For Spain, a long process of reconciliation and diplomatic coordination awaits. This is the aspect that is so often neglected in a peace process, which is deemed to reach its pinnacle after the euphoria of a ceasefire – including in Northern Ireland. The limited attention span of the mediators’ limited attention span here does not just fall short of an idealist’s vision of peace, but also that of a democrat’s and an economist’s, with post-conflict divides seeing individuals boycott businesses and politicians alike for their affiliations with the opposing side.
In Spain, the social wounds inflicted by ETA’s years of violence are still visible – from Pamplona to Barcelona – a city now fighting its own independence struggle but nonetheless the target of ETA’s most lethal bombing in the 80s. The names of ETA’s victims are still chanted in the street. Families like Ulayar’s are still healing a generation later, and calls for their perpetrators to be brought to justice are rife. Civil groups have even rejected the group’s public apology, published last month, in which it conceded its “direct responsibility” for the swathe of irreconcilable damage and “disproportionate suffering.” ETA has not been forgiven so easily, and the public is looking for reassurance that “peace” will not be synonymous with unaddressed grievances.
Enter the EU. No stranger to armed conflict, Europe now has a part to play in helping to minimise the aftermath of the rise of yet another bloody separatist movement. The independence taboo has not disappeared for the Basques; worse, it has multiplied in the South of the country, marked by Catalonia’s impromptu “liberation” vote last year.
Spain has been left fighting a two-pronged war of words with little else than a retired Gordon Brown supporting them. If Europe wants to prove its political, conciliatory, and unifying potential, this is it. The Euro and Spain’s fragile political establishment could depend on it. At the very least, we should hope for a better reconciliation job than that which ensued after the Good Friday Agreement; perhaps an EU-regulated healing process if you like.

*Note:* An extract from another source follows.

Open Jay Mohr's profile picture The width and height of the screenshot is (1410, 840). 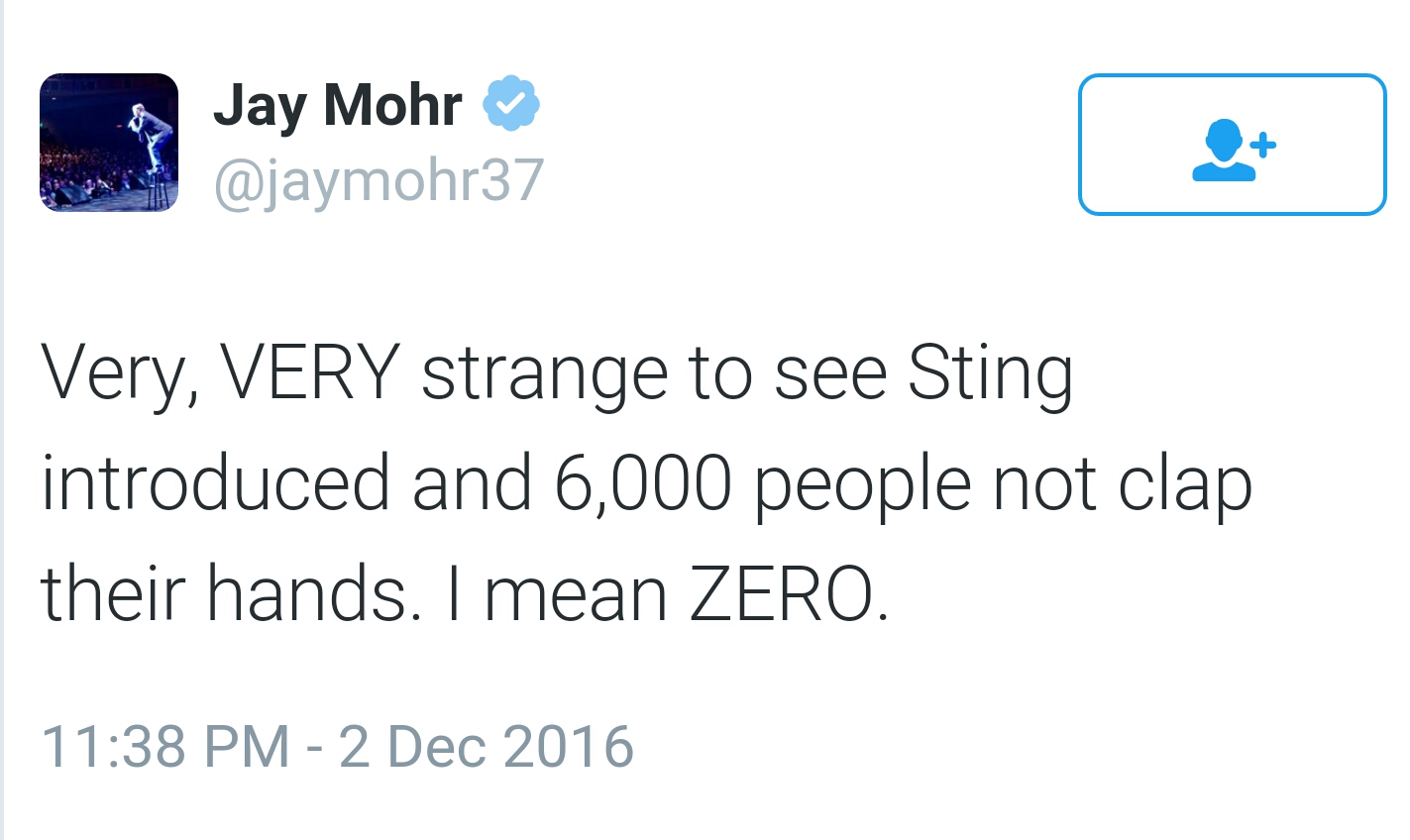click(109, 143)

Finally, I am no nationalist, but I encourage you to visit the Basque country this summer. Even if your GCSE Spanish skills are of little use amongst its most devout resident, who’ll respond in the local Euskera, it is an opportunity to witness a historic moment of recovery amid good wine, great food, and (generally) warm hosts. Most importantly, the region is unprecedently safe today as the separatists move exclusively to the parliamentary podium. Bilbao, San Sebastian, Vitoria, and indeed Spain are in need of an outsider’s embrace. It is our responsibility to be a part of this moment of peace.